Quantum technologies demand perfection: one photon at a time, every time, all with the same energy. Even tiny deviations in the number or energy of photons can derail devices, threatening the performance of quantum computers that someday could make up a quantum internet.

While this level of precision is difficult to achieve, Northwestern University engineers have developed a novel strategy that makes quantum light sources, which dispense single photons, more consistent, precise and reliable.

In a new study, the team coated an atomically thin semiconductor (tungsten diselenide) with a sheetlike organic molecule called PTCDA. The coating transformed the tungsten diselenide’s behavior—turning noisy signals into clean bursts of single photons. Not only did the coating increase the photons’ spectral purity by 87%, but it also shifted the color of photons in a controlled way and lowered the photon activation energy—all without altering the material’s underlying semiconducting properties.

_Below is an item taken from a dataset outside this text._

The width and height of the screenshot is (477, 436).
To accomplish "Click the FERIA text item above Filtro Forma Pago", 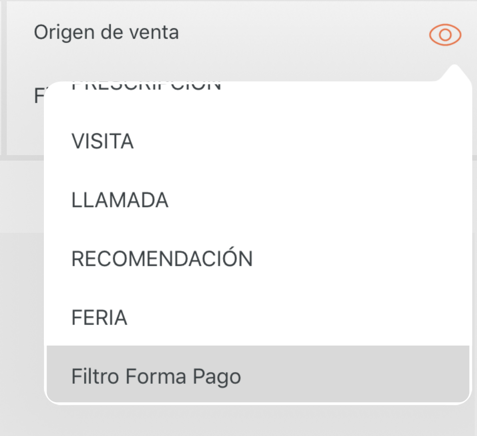I will coord(99,317).
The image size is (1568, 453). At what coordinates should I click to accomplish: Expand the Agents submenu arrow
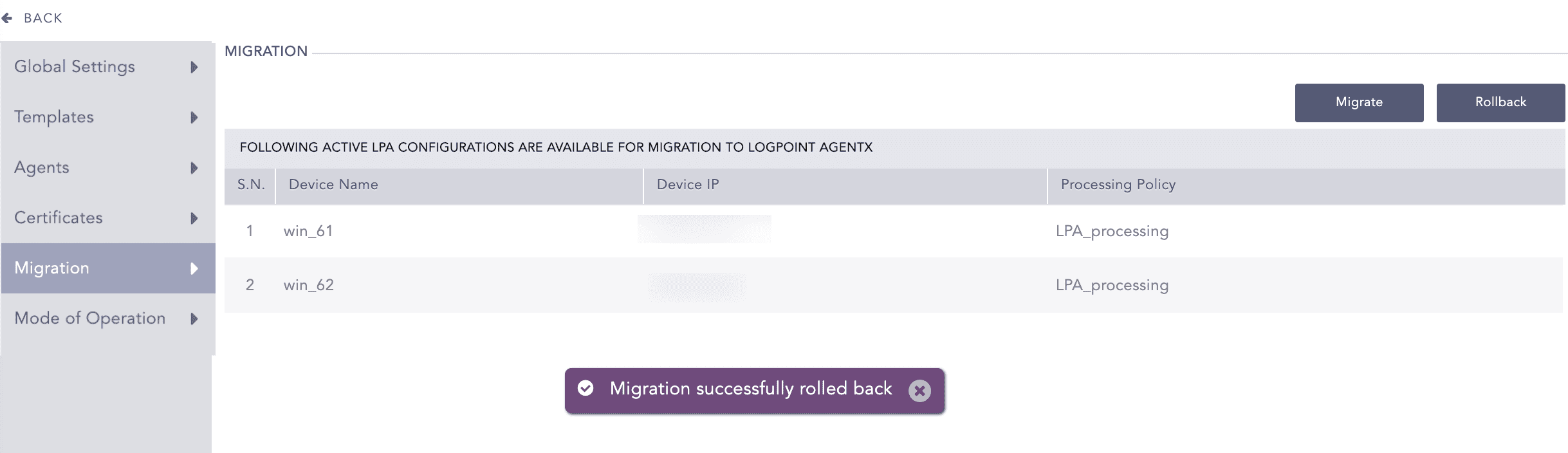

The work appears in Science Advances.

The simple, scalable method could pave the way for reliable, efficient quantum technologies for secure communications and ultra-precise sensors.

“When there are defects, such as missing atoms, in tungsten diselenide, the material can emit single photons,” said Northwestern’s Mark C. Hersam, the study’s corresponding author. “But these points of single-photon emission are exquisitely sensitive to any contaminants from the atmosphere. Even oxygen in air can interact with these quantum emitters and change their ability to produce identical single photons. Any variability in the number or energy of the emitted photons limits the performance of quantum technologies.

“By adding a highly uniform molecular layer, we protect the single-photon emitters from unwanted contaminants.”

Hersam is the chair of the Department of Materials Science and Engineering and Walter P. Murphy Professor of Materials Science and Engineering at Northwestern’s McCormick School of Engineering. He also is director of the Materials Research Science and Engineering Center and a member of the executive committee for the Institute for Quantum Information Research and Engineering.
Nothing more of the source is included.